また、「プレイリスト」を選択している最中でも「command + B」でジャンルが表示できる。が、これとて自分で選択したプレイリストにわざわざジャンルやアーティストによる選択をしてみても仕方あるまい。各セルの先頭をクリックすればソート機能だけでも十分であることから、余計な機能といわざるを得ない。ま、それが出来てそれほど邪魔になるものでも無いので目くじらを立てなくても良かろうという意見もあることは十分に承知している。

しかし、「ライブラリ」を選択した画面上では「ブラウズ」となっている右上のボタンも「プレイリスト」選択時には「CD作成」に変わるため、見えるところにはそれと分かる機能のボタンはない。あくまでもメニューかショートカットで可能な追加機能である。このことから、開発者またはデザイナが機能追加には、同意したものの外見上の煩雑さを嫌って、あえてこのようになったのかもしれない。

バージョン1のころに比べると格段に高機能になったが、外見上でそれほど煩雑になった印象は無いところは非常に好感が持てる。これでもかといわんばかりに高機能を全面に出した小汚い「窓用」アプリとは一線を画した、さすがにアップルのデザインチームの仕事である。

また、今回のバージョンから「iTunes フォルダ」の場所が「Home/Documents」から「Home/Music」に変更されたが、なんで最初は「音楽」ではなく「書類」だったのだろう? たぶん「Mac OS 9」には「書類」フォルダしかなく、互換性を持たせるためにしかたなかったからだと思うが、これでついに「Mac OS X」専用アプリになったということかもしれない。

「iTunes3」の機能を紹介するサイトによると、このバージョンでやっと一般的な「MP3 Player」並になったそうだ。

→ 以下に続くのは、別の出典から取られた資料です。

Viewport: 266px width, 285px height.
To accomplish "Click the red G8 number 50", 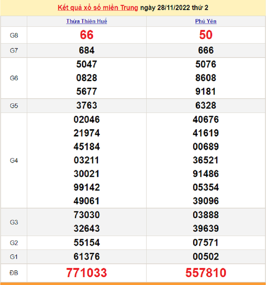I will pyautogui.click(x=206, y=35).
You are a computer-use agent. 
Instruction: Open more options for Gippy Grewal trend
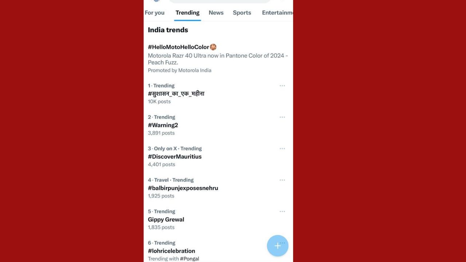click(282, 211)
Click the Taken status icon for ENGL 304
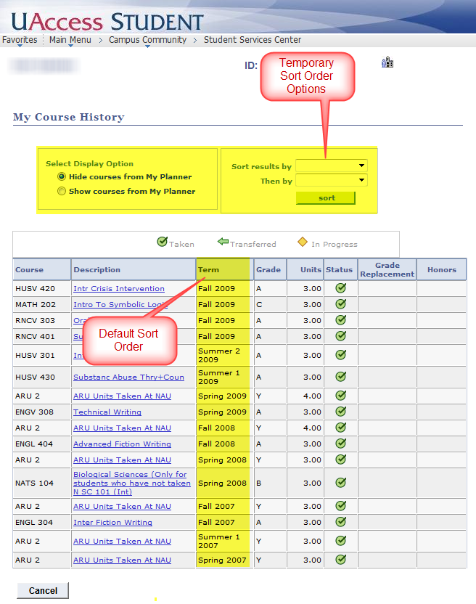476x604 pixels. click(x=340, y=522)
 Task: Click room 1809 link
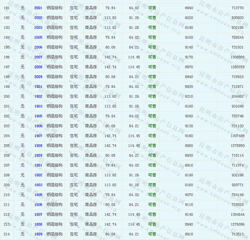click(x=38, y=234)
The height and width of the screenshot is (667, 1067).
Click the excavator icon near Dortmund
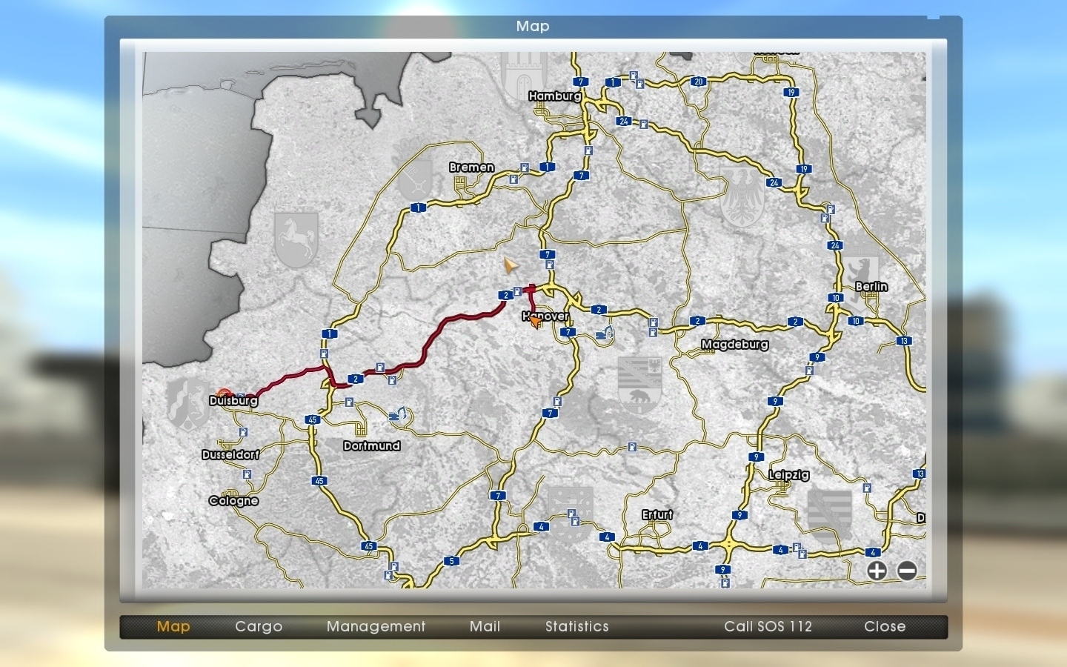tap(399, 414)
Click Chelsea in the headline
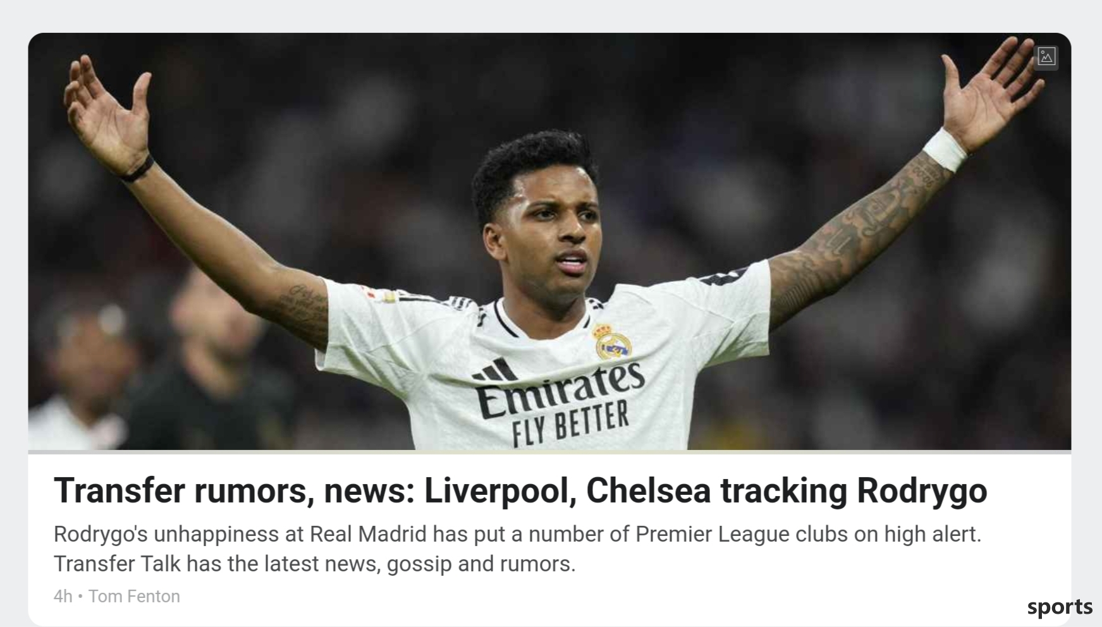1102x627 pixels. coord(648,490)
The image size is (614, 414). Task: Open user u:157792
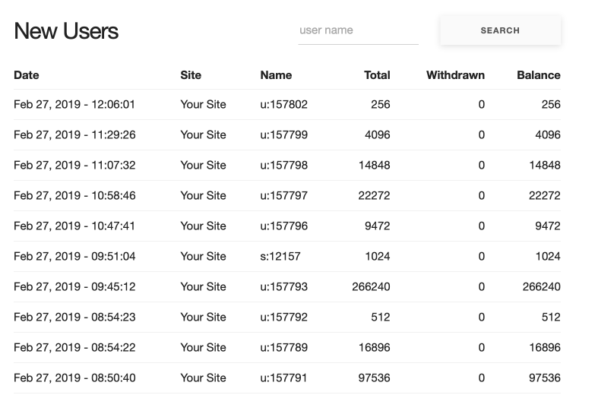click(x=284, y=317)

どうして「数多く搭載された機能」をそれほど有り難がるのかはよく分からないが「窓たちユーザ」の嗜好がそうだから、一般的な数だけの論理から言うと、多くの人の(人であってマックユーザではない)要望に合致したバージョンアップなのかもしれない。

より多くの人の意見を取り入れることは、製品開発により良い結果を生み出す一つの方法かもしれないが、良いデザインひいては使いやすいデザインというのは必ずしも数多くの機能だけで実現できるものでもあるまい。「ザウルスたち」と「一部のPalm」を比較してみればわかるように、多くの人の意見を取り入れすぎると「美しさをもったシンプルさ」は生まれてこない。

ここでいう、「ザウルスたち」とは「WinCE/Pocket PC」機を含むが「一部のPalm」というのは「CLIE」は含まない。多くの人の意見を取り入れることとは、あくまでもそれを使用するユーザの要望のことであり、けっしてそれを多く売りたい人の要望ではないからである。出来合いの稚拙な技術を見せびらかすために、余計な費用を払うことにマヒしてしまった人たち、の意見もこの際無視してもらったほうが良いと思っている。

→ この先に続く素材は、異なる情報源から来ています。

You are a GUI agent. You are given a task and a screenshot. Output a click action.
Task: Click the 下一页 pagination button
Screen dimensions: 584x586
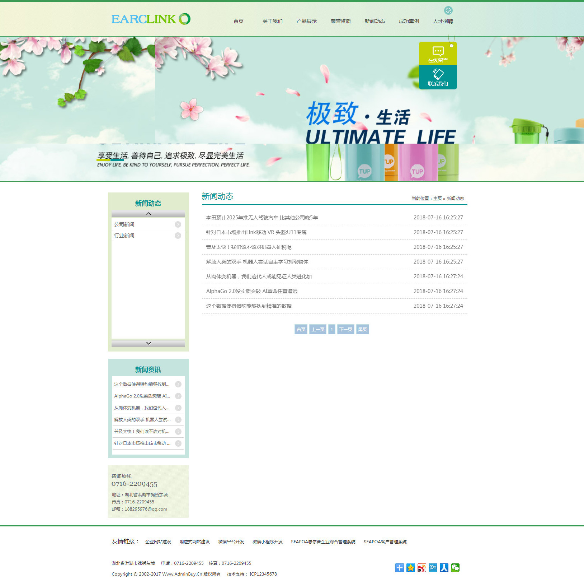pyautogui.click(x=345, y=329)
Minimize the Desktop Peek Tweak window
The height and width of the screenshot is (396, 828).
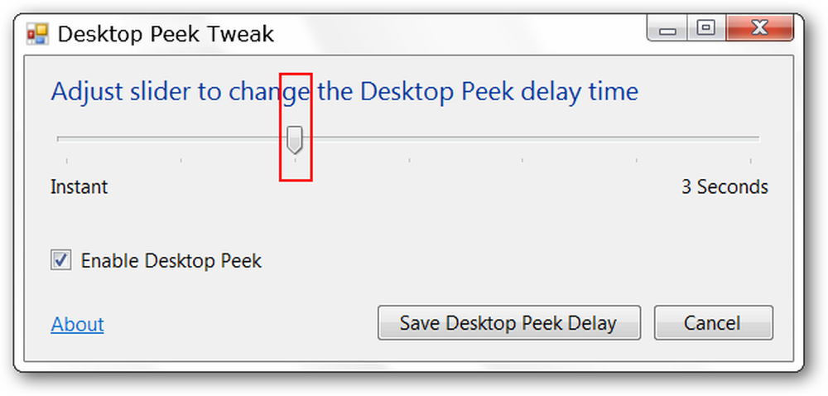pyautogui.click(x=667, y=28)
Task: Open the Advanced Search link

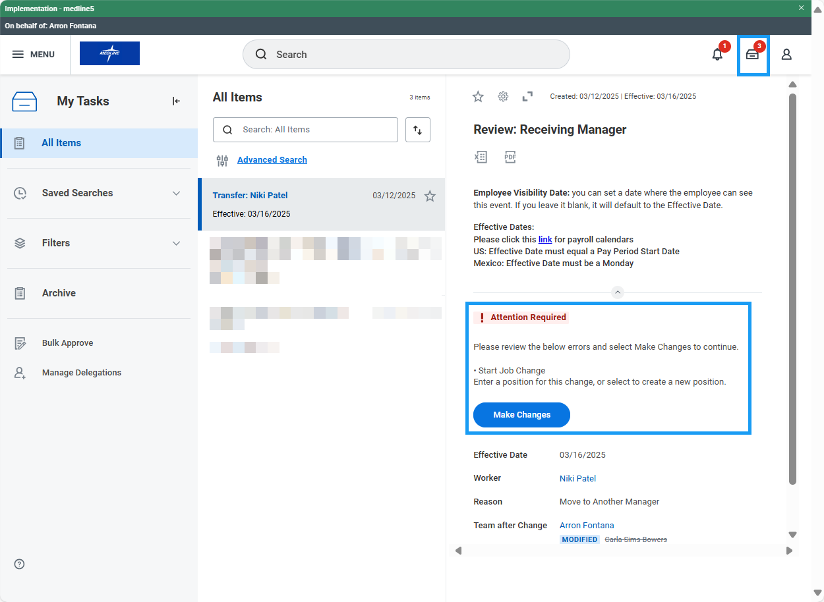Action: 272,160
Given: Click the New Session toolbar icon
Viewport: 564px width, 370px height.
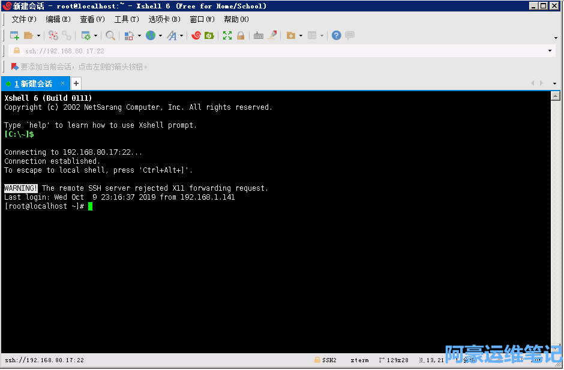Looking at the screenshot, I should 14,36.
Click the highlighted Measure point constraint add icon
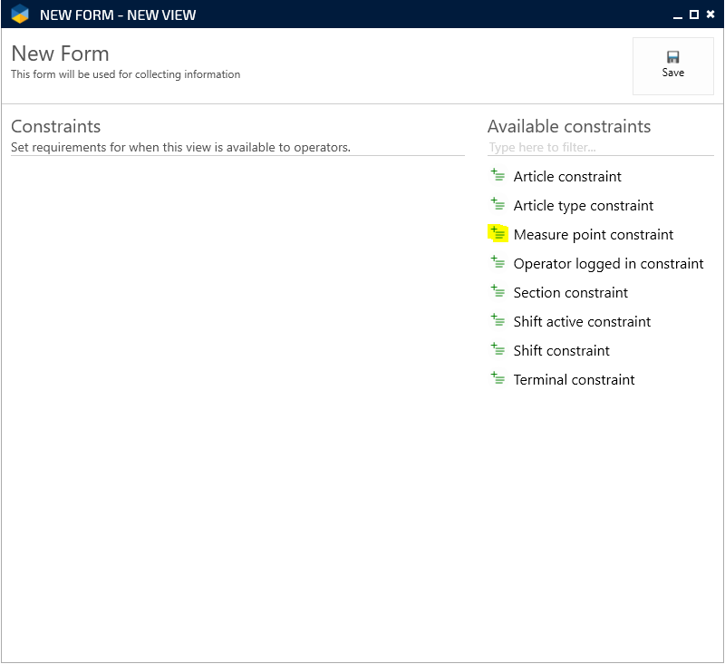Screen dimensions: 725x664 click(x=498, y=234)
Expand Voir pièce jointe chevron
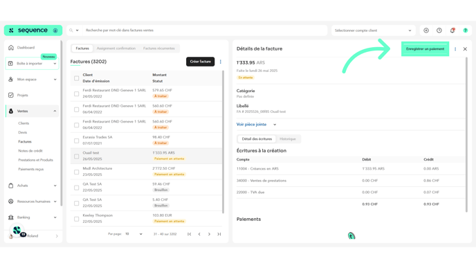Image resolution: width=476 pixels, height=268 pixels. click(x=275, y=125)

わかっている。少なくとも日本では、「Palm」や「Visor」より「CLIE」や「iPAQ」のほうが売れていることも、本家「Palm」や「Handspring」が苦戦していることもだ。

しかし、よおっく考えてみて欲しい。

動画像や凝った通信機能(簡単に使えるなら我慢もするが、山のような追加オプションと追加経費を払っていったい何パーセントのユーザがそのフル機能を使うと思うんだといいたい)などがその製品の現役期間において、果たしてどの程度重要項目になりえるか?

しょせん目先の技術で飾り立てても、短命に終わることは分かっているはずだ。(もっと熟成させたものだけが製品になってもいいんぢゃないの?)

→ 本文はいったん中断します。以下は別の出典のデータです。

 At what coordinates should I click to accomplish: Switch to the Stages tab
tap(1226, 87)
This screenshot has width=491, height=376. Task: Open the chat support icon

機構が複雑になったことが、使い勝手に影響を与えないのならそれも良かろう。しかし、必ずや重量や操作性、電源寿命に悪影響を及ぼしていることは間違いない。携帯するモノは出来るだけシンプルな方が良い。シンプルなものであればあるほど、その短い製品寿命の中で使い切ってより新しいアイテムに移行しやすい。また、シンプルなものほど陳腐化する機能も少ないからその寿命(まだ使えるという期間)は意外と長いものだ。

仮に、最近の携帯電話の機能で新機種に変更するまでの期間に、果たして何パーセントの機能の使い方をマスターするか?また、その機能の中でいったい何パーセントの機能を製品を使用する期間で常用するか?おそらく、最後まで一度も使わない機能や、購入初期に使用したがその後使わなくなった機能の方が圧倒的に多いはずだ。ハードウェアにより多くの機能を盛り込んでも、それを引き出すソフトウェアがタコなら、使い勝手を悪くするだけだ。

だましのような小手先の技術で使い捨ての製品を乱造するから、いくらアホなユーザでもすぐに飽きられるし、そんなモノはほかのメーカにもすぐにマネされて、より安い価格で売られるようになれば競争だとばかり原価割れでも一歩も引かない価格破壊の泥沼。企業は技術競争だと勘違いしているが、結局は安く売りさばける流通と商売上のノウハウが勝負を決めてしまう。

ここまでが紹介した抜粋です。